---------- DOCUMENT PASSAGE

CATArena: A New Tournament-Style Benchmark for Evaluating LLM Agent Learning Abilities

Shanghai Jiao Tong University, AGI-Eval, and Meituan researchers have unveiled CATArena, a novel benchmark designed to evaluate the learning abilities of Large Language Model (LLM) agents. Addressing the limitations of current benchmarks that focus on end-to-end performance in fixed scenarios, CATArena emphasizes the importance of learning ability, including self-improvement and peer-learning, as key drivers for agent evolution towards human-level intelligence. The iterative, competitive peer-learning framework allows agents to refine and optimize their strategies through repeated interactions and feedback. CATArena features four diverse board and card games with open-ended scoring, mitigating score saturation issues. This tournament-style evaluation platform enables continuous and dynamic assessment of rapidly advancing agent capabilities. Experimental results and analyses involving both minimal and commercial code agents demonstrate CATArena's reliability, stability, and scalability in benchmarking core agent abilities, particularly learning ability and strategy coding. Key findings include the observation that commercial agents exhibit stronger learning capabilities compared to minimal agents, and that the performance gap among LLMs is more pronounced in minimal agents. The framework is also extensible to new tasks, demonstrated through the introduction of a Machine Learning (ML) track and multi-lingual track, indicating substantial potential for improvement in current agents. CATArena's open and flexible architecture is poised to support ongoing research and benchmarking for future intelligent agents.

--------------------
---------- DATA PROVIDED

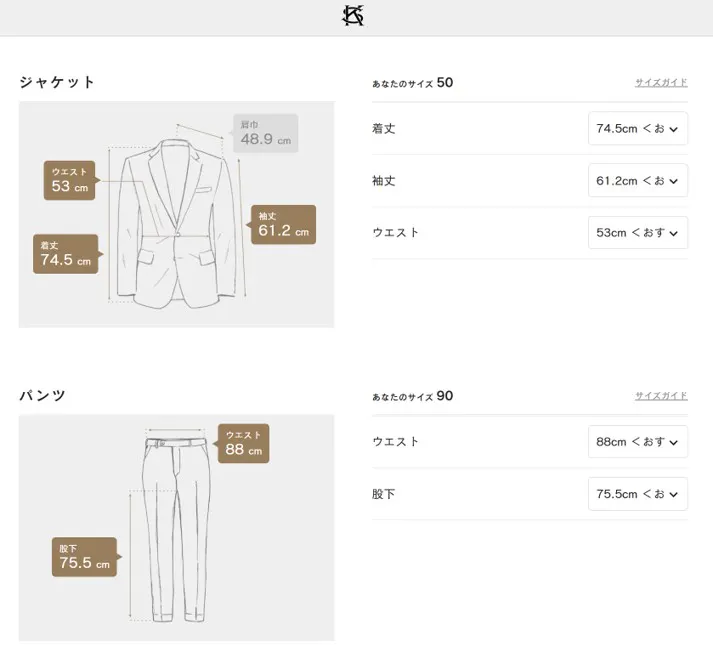Open the pants ウエスト 88cm dropdown
713x658 pixels.
(x=637, y=442)
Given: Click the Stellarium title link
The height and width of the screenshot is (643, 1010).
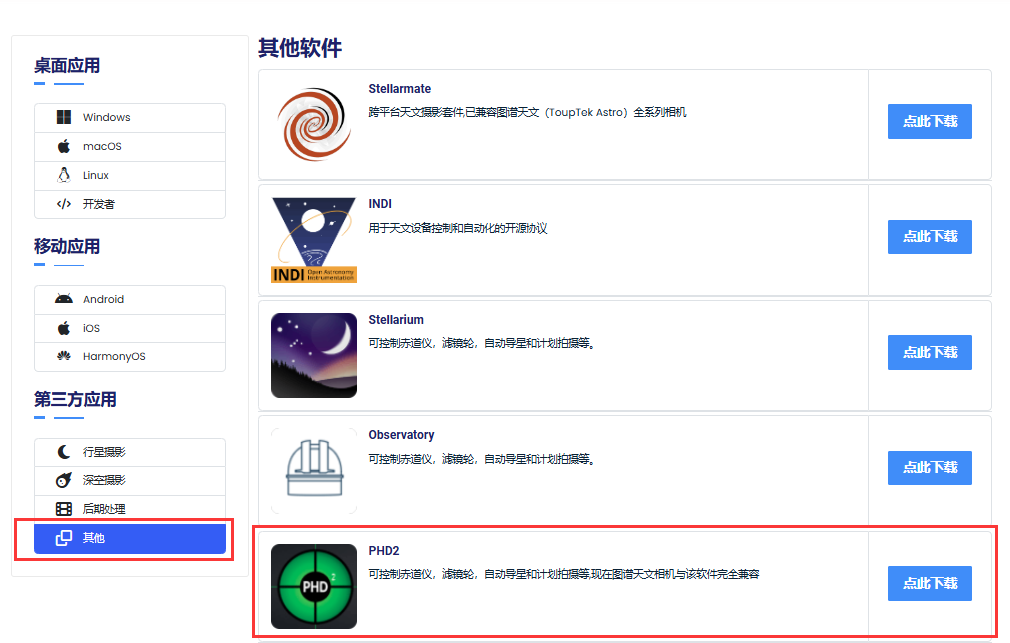Looking at the screenshot, I should click(396, 320).
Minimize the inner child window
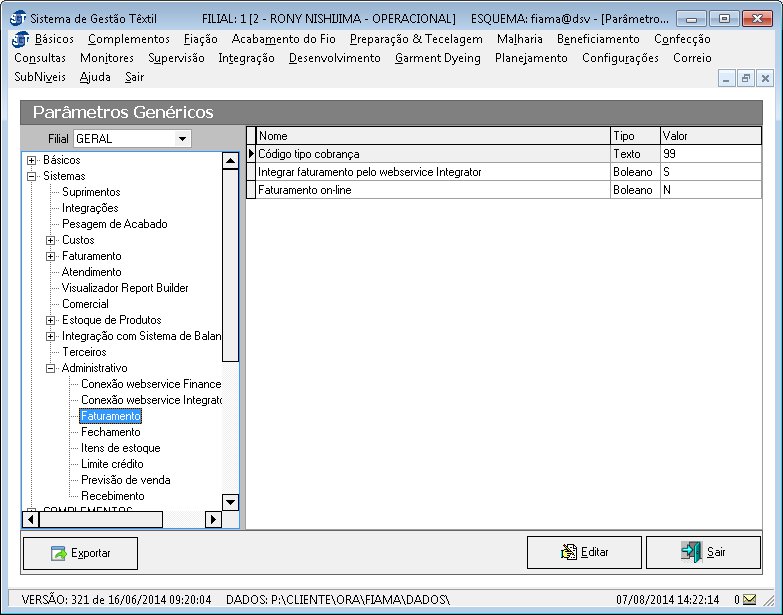 [x=727, y=78]
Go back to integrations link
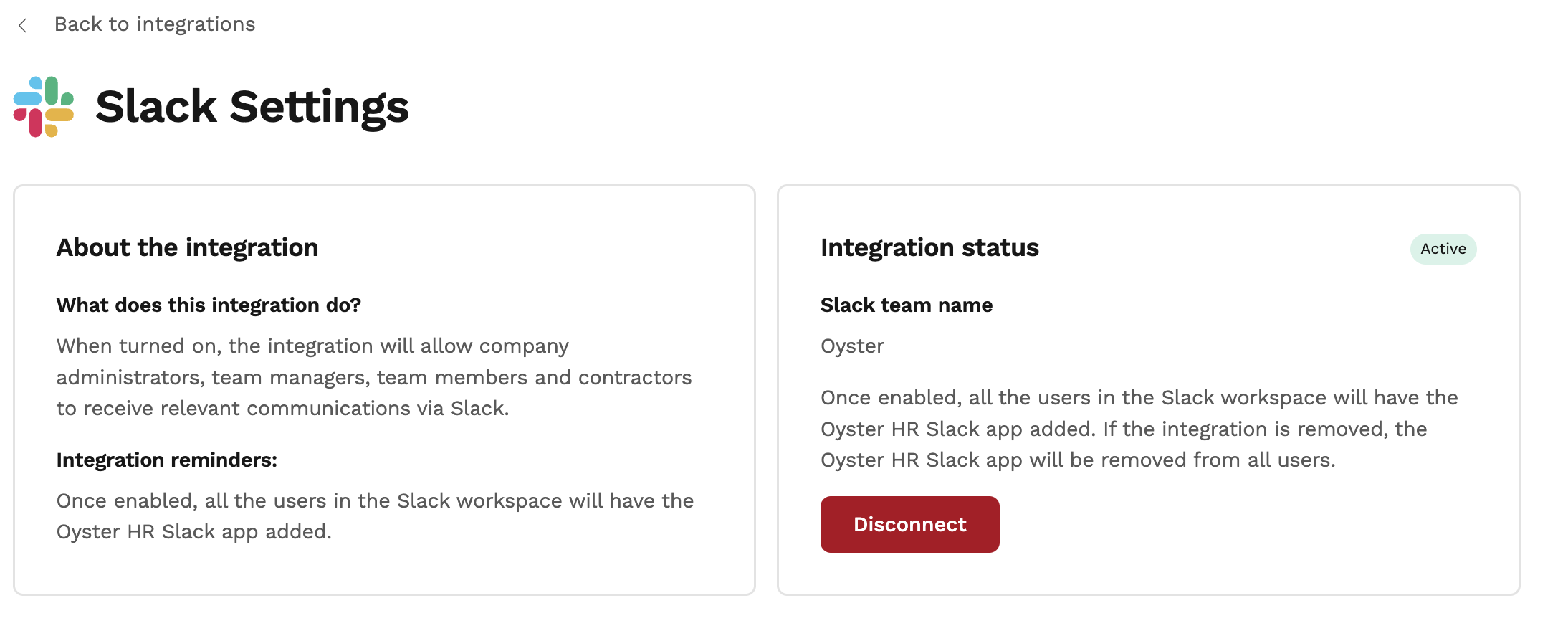The height and width of the screenshot is (641, 1568). [x=155, y=24]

--------------------

Decide whether each statement agrees with the CATArena summary, answering yes or no and quoting the words that settle it. 1. CATArena features five board and card games. 2. Minimal agents show stronger learning capabilities than commercial agents. 3. The performance gap among LLMs is greater in minimal agents.

WRITTEN ANSWER:
1. No: "CATArena features four diverse board and card games with open-ended scoring"
2. No: "commercial agents exhibit stronger learning capabilities compared to minimal agents"
3. Yes: "the performance gap among LLMs is more pronounced in minimal agents"